# Dried SRP/wax stains on trim



## iCraig (Aug 9, 2017)

As per the thread title basically, what can I use to remove them?

So far I've tried AG Fast Glass cleaner as by suggested AG and tried Daisy APC but nothing is shifting it.

Any suggestions? 

Thanks,

Craig


----------



## suds (Apr 27, 2012)

:thumb:Some members recommend an eraser so possibly worth a try or for exterior plastic trim a magic sponge might work. Let us know the outcome


----------



## uruk hai (Apr 5, 2009)

Pencil eraser does work well, good luck. :thumb:


----------



## Mikej857 (Jan 17, 2012)

Pencil eraser is what I've always used with great success 

Sent from my SM-G930F using Tapatalk


----------



## Andyblue (Jun 20, 2017)

→ **Data records**:
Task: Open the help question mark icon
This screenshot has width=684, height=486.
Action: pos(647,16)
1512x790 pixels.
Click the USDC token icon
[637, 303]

→ **To-do list**:
- 1) Give the username in every post heading of the trim stain thread, in the order they appear.
- 2) Based on the trim stain thread, decide whether each statement is true. Answer yes or no for each and quote the words that settle it.
(a) iCraig tried Daisy APC and it did not remove the stains.
(b) suds suggests a magic sponge for interior plastic trim.
(c) Mikej857 reports long-standing success with a pencil eraser.
- 3) Reproduce the trim stain thread word for word, from "## iCraig (Aug" down to "is shifting it.".

→ **Replies**:
- 1)
iCraig
suds
uruk hai
Mikej857
Andyblue

- 2)
(a) Yes: "tried Daisy APC but nothing is shifting it."
(b) No: "for exterior plastic trim a magic sponge might work"
(c) Yes: "Pencil eraser is what I've always used with great success"

- 3)
## iCraig (Aug 9, 2017)

As per the thread title basically, what can I use to remove them?

So far I've tried AG Fast Glass cleaner as by suggested AG and tried Daisy APC but nothing is shifting it.